**WHAT YOU WILL DO**
Write each entry again exactly as shown, but without the images it holds.

**Saved data entries**
----------------------------------------
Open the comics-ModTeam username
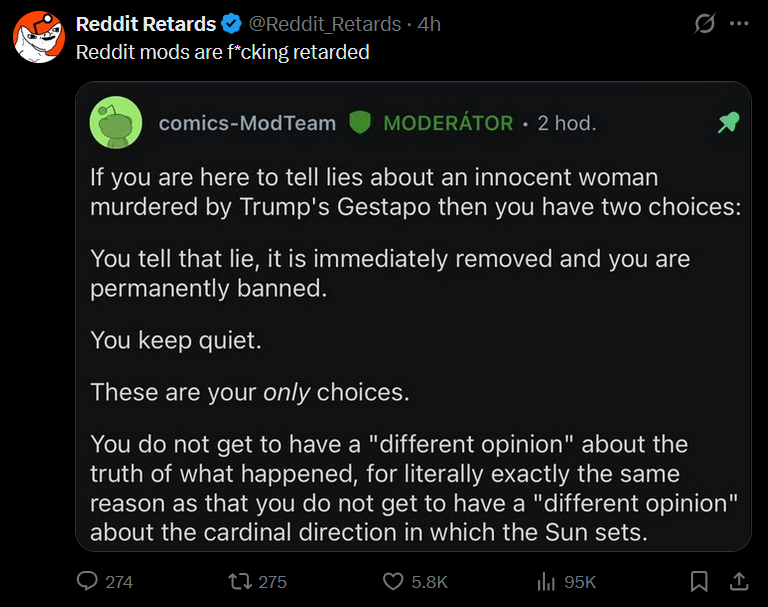pyautogui.click(x=247, y=123)
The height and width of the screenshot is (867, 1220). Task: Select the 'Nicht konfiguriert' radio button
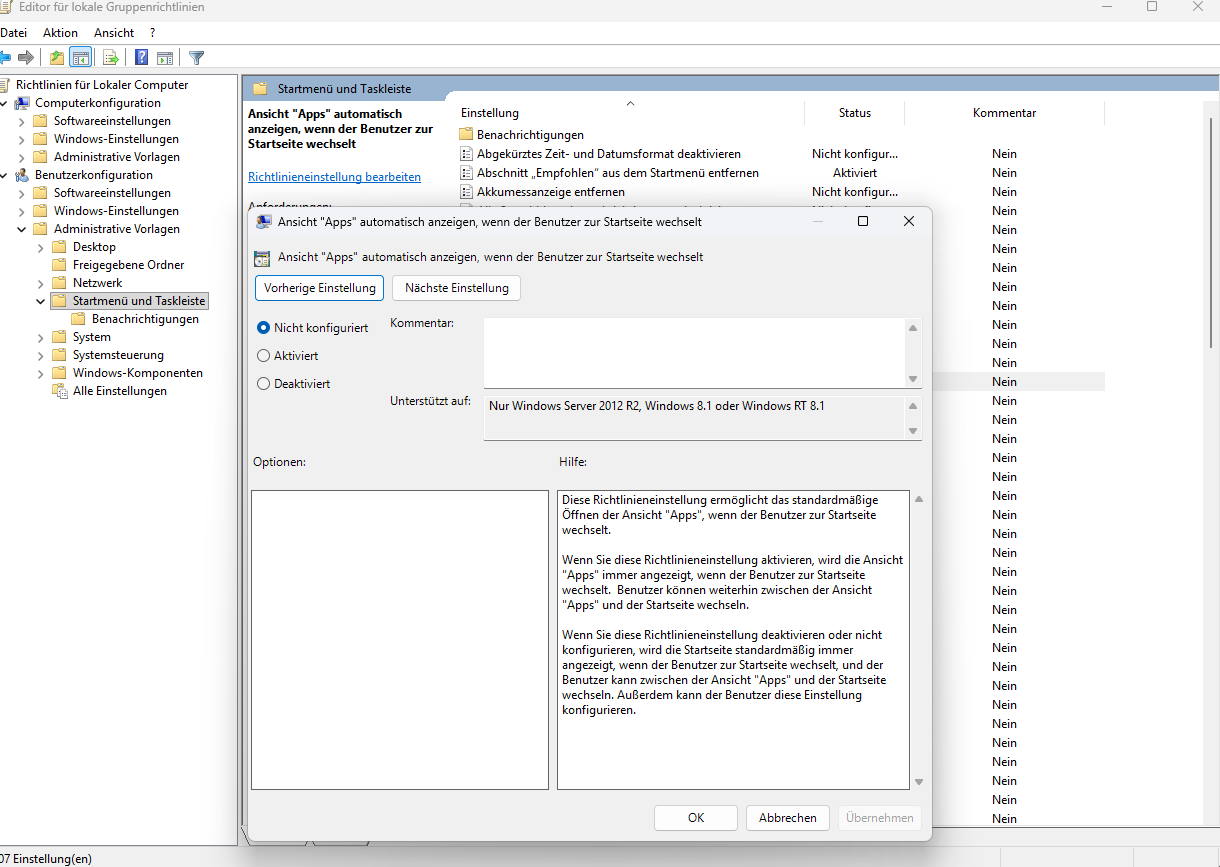(262, 327)
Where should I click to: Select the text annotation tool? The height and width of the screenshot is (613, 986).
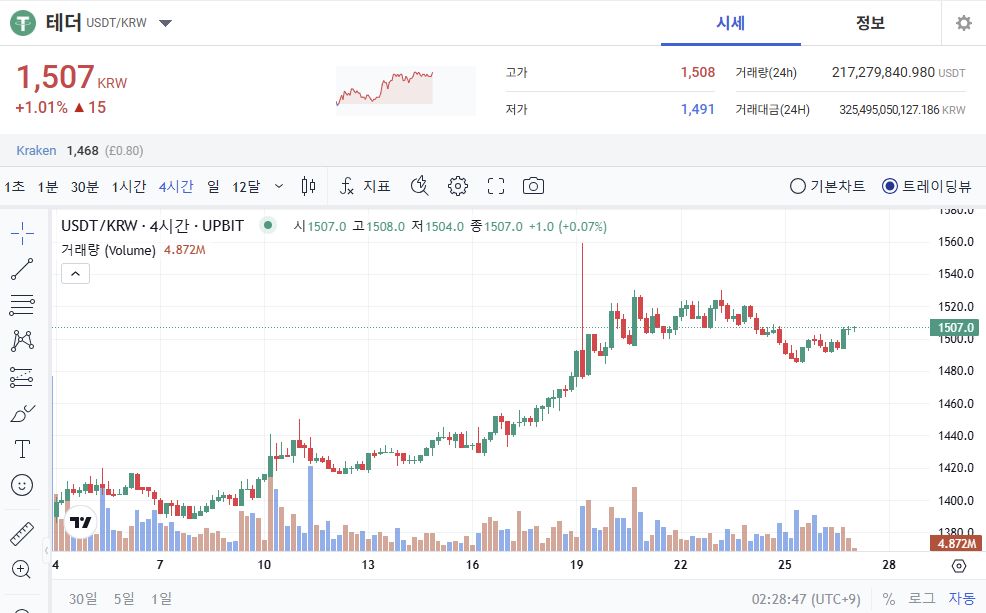[x=22, y=448]
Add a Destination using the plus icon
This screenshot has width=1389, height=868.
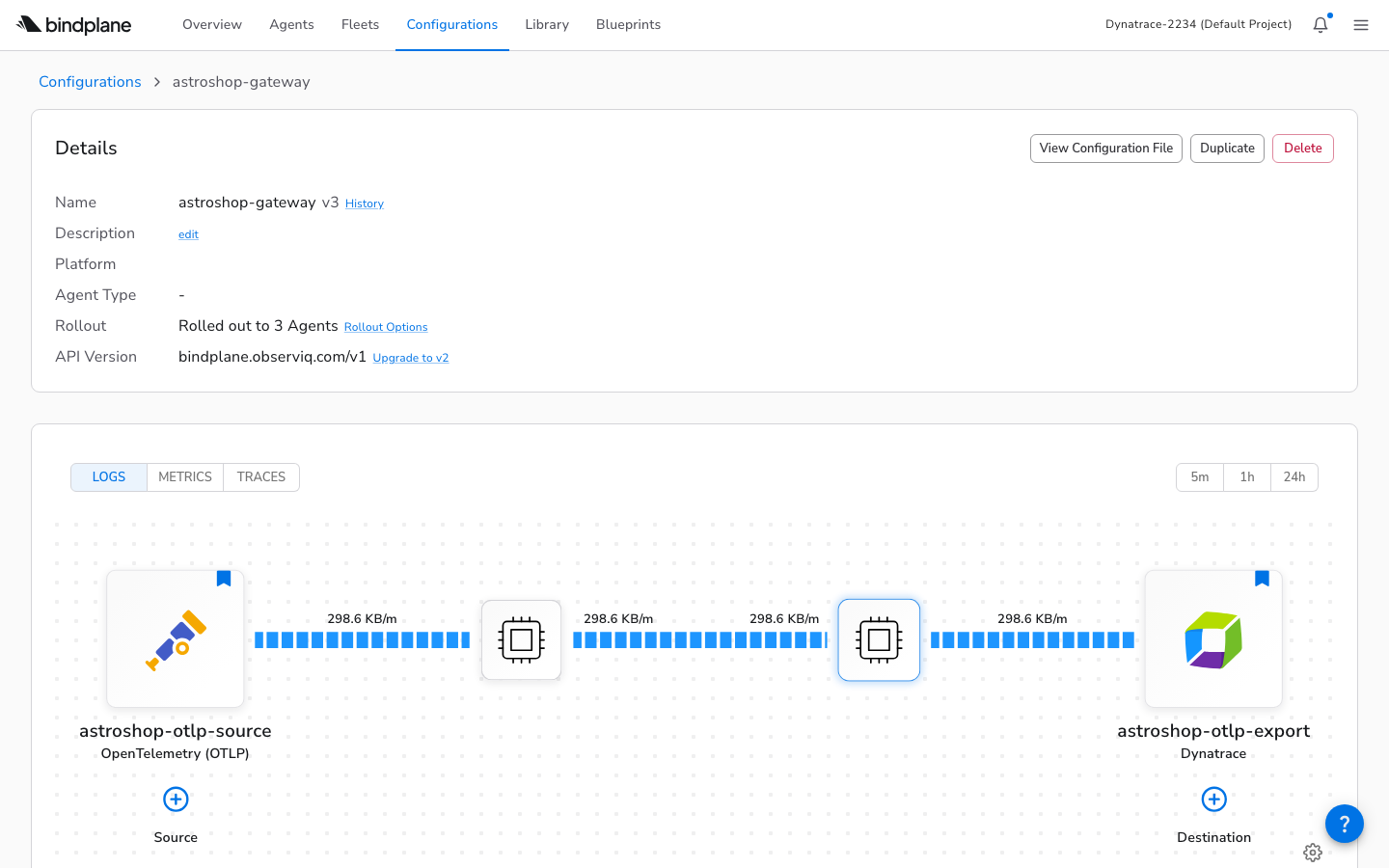1213,800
----------------------------------------
**RESPONSE BOX**
Open the comics-ModTeam username
pyautogui.click(x=247, y=123)
The height and width of the screenshot is (867, 1220). Task: Select the 'Nicht konfiguriert' radio button
(262, 327)
Where should I click to: Select the text annotation tool? The height and width of the screenshot is (613, 986).
[x=22, y=448]
Add a Destination using the plus icon
This screenshot has width=1389, height=868.
1213,800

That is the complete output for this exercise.